Dilip_D · March 23, 2023, 2:29pm

Hi Guys

We have mongo 3.6.4 running in PSA architecture in centos. All three nodes are running separately on physical severs. Today the secondary nodes was suddenly crashed and was not available in the Replicaset. When I checked rs.status(), the Secondary node was with status no route to Host. When this happened, even though primary node was up and running, my entire application became slow in processing the transactions.

My application basically reads message from Rabbitmq and my application internally has multiple modules which communicate via ActiveMQ. When the Secondary node gone down, my app throughput reduced from processing 500 Messages per second to 50, 60 or 100 Message per second. Even some time totally idel. This resulted in Queue pileup in both RabbitMQ and in ActiveMQ.

After Restarting all the application nodes, Rabbitmq, Activemq, Nothing was helping in returning to my application actual throughput. After all the try, I just randomly thought and removed the Secondary node from Replication and suddenly my app started processing the messages to 450, 480 500 messages per second.

Question is : How is Non-availability of the Secondary node impacted my application performance even though Primary node was up and running and was fully healthy. This today’s behaviour was totally agaist the basic understanding on the mongo replication.

Is there anything that I should be looking at or I forgot to look at so that this kind of issue doesn’t happen in the future ???

Aasawari · March 31, 2023, 4:11am

Hi @Dilip_D and welcome to the MongoDB community forum!!
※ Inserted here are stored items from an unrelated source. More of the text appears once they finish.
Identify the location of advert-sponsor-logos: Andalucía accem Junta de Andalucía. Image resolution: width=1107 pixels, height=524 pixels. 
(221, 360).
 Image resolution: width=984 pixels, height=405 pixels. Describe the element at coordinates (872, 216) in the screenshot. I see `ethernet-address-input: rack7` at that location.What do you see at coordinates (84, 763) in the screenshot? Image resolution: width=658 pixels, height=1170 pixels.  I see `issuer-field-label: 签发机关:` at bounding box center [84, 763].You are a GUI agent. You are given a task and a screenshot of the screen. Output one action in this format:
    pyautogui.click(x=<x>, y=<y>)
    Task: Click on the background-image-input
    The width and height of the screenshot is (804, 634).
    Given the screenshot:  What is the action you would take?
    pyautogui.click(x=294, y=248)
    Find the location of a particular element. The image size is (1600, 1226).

The arbiters are useful to allow a replica set to have a primary when the secondary goes down. Although this deployment is supported, there are some caveats with regard to operations and maintenance.
The recommended way here would be to have a PSS architecture, with no arbiters unless compulsory for the deployment.

Also, the version you are using, is quite old(Almost 6 years ago), I would recommend you to upgrade to the latest version with bug fixes and new features added.

To add here, the error No Route to Host could be one of the reason for networking issues in the deployment.
Could you help me understand how the replica set was configured or how the secondaries were added?

As mentioned in the MongoDB release notes documentation:

Starting in MongoDB 3.6, MongoDB enables support for “majority” read concern by default.

What we suspect in your case, when the secondary node goes down, the majority commit point (information about the latest version of the data in all data-bearing nodes) cannot move forward due to the unavailable secondary. Consequently, the primary needs to keep old versions of data as long as the secondary stays offline. This will lead to a cache full scenario, where WiredTiger will spill it’s cache content to disk in the form of WiredTigerLAS.wt file in the dbpath.

Can you confirm is you can see larger size of the WiredTigerLAS.wt file? Also, can you try disabling the majority read concern and see the similar issue.
The server ticket here mentions the similar behaviour in the past releases.

Let us know if you have any other concerns.

Best regards
Aasawari